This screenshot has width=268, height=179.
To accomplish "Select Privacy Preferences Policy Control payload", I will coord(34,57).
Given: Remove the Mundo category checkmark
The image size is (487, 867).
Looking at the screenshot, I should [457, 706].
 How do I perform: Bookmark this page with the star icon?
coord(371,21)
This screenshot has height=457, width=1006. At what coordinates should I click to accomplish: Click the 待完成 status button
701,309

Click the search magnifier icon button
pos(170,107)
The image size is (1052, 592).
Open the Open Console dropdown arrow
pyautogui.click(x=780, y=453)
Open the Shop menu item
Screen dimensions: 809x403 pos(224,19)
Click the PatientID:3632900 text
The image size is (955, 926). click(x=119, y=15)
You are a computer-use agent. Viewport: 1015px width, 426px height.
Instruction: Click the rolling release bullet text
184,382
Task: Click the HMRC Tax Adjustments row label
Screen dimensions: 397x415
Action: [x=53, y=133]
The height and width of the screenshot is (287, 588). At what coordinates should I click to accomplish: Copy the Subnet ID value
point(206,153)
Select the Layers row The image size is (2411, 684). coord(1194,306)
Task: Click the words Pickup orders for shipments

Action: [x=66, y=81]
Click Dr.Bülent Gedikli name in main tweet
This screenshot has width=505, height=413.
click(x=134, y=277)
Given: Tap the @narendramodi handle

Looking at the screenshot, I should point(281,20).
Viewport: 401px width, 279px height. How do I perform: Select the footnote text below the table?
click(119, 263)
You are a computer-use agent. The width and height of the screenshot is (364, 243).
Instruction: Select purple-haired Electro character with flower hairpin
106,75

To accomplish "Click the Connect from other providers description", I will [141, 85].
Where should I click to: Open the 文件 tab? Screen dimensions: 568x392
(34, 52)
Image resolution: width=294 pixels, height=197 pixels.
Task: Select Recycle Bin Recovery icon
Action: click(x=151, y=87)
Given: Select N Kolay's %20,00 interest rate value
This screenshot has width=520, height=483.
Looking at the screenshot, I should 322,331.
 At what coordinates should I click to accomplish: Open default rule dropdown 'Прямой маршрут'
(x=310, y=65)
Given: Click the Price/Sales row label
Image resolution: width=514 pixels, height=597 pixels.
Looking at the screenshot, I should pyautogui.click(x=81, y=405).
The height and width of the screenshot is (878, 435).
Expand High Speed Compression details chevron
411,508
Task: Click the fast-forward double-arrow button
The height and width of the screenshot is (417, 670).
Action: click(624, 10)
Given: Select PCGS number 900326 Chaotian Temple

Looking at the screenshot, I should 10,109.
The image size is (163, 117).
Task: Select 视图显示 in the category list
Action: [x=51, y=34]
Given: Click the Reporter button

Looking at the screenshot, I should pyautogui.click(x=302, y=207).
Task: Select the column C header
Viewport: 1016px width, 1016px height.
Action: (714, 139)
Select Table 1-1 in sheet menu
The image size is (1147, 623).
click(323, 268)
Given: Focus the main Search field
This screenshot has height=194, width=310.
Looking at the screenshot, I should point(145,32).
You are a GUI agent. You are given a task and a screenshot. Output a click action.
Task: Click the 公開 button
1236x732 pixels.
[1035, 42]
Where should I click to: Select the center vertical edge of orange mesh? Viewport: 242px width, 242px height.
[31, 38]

Work request:
Give the lines exactly as they stand, from the line with "This screenshot has height=194, width=310." through the end of the material.

Exercise response:
This screenshot has height=194, width=310.
Looking at the screenshot, I should point(145,32).
You are a GUI agent. You are given a task and a screenshot. Output a click action.
Task: Click the 公開 button
1236x732 pixels.
[1035, 42]
Where should I click to: Select the center vertical edge of orange mesh? Viewport: 242px width, 242px height.
[31, 38]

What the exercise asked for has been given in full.